Input: lists $X,Y$ of integers

Goal: determine whether there exists an integer $x$ that is in both lists.

Suppose both lists $X,Y$ are of size $n$. Is there a deterministic, linear-time algorithm for this problem? In other words, can you solve this problem in $O(n)$ time deterministically, without using randomness?

Unfortunately, you cannot assume that the list elements are all small.

I can see how to solve it in $O(n)$ expected time using a randomized algorithm: randomly choose a 2-universal hash function $h$, store the elements of $X$ into a hashtable (using $h$ as the hash function), and then look up each element of $Y$ to see if it is in the hashtable. The expected running time will be $O(n)$. However, I can't see how to find a deterministic algorithm with $O(n)$ running time. If you try to derandomize this and fix a single specific hash function, there will exist a worst-case input that causes this procedure to run in $\Theta(n^2)$ time. The best deterministic algorithm I can find involves sorting the values, but that won't be linear-time. Can we achieve linear running time?

Also, I can see how to solve it in linear time if you assume that all of the list elements are integers in the range $[1,n]$ (basically, do counting sort) -- but I am interested in what happens in the general case when we cannot assume that.

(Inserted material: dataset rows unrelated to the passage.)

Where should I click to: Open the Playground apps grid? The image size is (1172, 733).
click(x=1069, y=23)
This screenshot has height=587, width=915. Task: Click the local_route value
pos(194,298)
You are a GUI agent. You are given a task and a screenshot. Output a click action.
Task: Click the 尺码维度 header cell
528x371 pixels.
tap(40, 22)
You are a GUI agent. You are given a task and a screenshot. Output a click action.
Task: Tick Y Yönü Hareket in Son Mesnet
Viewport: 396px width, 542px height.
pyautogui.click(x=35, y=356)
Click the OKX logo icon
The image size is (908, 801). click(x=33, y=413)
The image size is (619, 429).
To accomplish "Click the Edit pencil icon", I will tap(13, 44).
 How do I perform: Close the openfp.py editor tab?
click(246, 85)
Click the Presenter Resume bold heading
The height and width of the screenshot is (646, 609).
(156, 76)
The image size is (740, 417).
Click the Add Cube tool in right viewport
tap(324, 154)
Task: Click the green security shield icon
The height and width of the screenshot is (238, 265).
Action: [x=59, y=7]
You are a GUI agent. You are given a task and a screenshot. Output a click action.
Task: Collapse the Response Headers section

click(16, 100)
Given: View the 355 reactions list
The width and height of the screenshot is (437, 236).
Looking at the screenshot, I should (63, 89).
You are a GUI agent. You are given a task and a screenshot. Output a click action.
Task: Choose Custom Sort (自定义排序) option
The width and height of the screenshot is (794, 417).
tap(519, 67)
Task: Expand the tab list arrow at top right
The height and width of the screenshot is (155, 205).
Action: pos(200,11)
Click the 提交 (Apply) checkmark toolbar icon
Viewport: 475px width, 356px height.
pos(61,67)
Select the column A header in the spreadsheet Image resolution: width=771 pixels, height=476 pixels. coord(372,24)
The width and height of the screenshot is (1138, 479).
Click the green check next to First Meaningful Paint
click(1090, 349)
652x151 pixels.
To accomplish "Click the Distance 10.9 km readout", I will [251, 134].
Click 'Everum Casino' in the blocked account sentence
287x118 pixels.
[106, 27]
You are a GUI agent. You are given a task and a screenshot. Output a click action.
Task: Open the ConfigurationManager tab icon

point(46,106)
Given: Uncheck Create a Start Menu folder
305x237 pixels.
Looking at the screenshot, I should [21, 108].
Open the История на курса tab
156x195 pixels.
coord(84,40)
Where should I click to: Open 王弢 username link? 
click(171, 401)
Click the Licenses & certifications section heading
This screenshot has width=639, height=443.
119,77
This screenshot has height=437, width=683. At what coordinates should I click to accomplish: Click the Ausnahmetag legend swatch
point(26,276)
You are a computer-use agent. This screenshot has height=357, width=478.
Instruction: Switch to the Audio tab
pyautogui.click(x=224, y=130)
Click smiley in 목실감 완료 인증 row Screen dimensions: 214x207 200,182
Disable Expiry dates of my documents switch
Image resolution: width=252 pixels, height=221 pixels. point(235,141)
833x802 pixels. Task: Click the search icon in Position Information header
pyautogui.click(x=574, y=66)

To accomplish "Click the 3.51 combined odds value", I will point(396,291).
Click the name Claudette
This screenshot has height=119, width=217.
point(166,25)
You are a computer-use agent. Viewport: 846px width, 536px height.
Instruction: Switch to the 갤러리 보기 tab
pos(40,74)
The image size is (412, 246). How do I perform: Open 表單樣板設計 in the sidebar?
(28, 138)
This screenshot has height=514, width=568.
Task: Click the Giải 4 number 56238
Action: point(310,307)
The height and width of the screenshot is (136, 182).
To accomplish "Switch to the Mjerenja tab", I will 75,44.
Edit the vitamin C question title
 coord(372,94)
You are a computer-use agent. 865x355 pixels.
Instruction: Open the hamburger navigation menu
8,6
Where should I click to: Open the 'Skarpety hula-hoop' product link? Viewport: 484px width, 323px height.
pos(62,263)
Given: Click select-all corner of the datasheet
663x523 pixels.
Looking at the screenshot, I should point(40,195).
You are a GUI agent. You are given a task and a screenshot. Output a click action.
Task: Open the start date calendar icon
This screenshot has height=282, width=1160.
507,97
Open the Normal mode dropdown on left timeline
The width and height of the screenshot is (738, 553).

If the answer depends on the model of computation, the RAM model jumps to mind, but I'd be interested in results for any reasonable model of computation. I'm aware of $\Omega(n \log n)$ lower bounds for decision tree algorithms for element uniqueness, but this isn't definitive, as sometimes we can find linear-time algorithms even when there is a $\Omega(n \log n)$ bound in the decision-tree model.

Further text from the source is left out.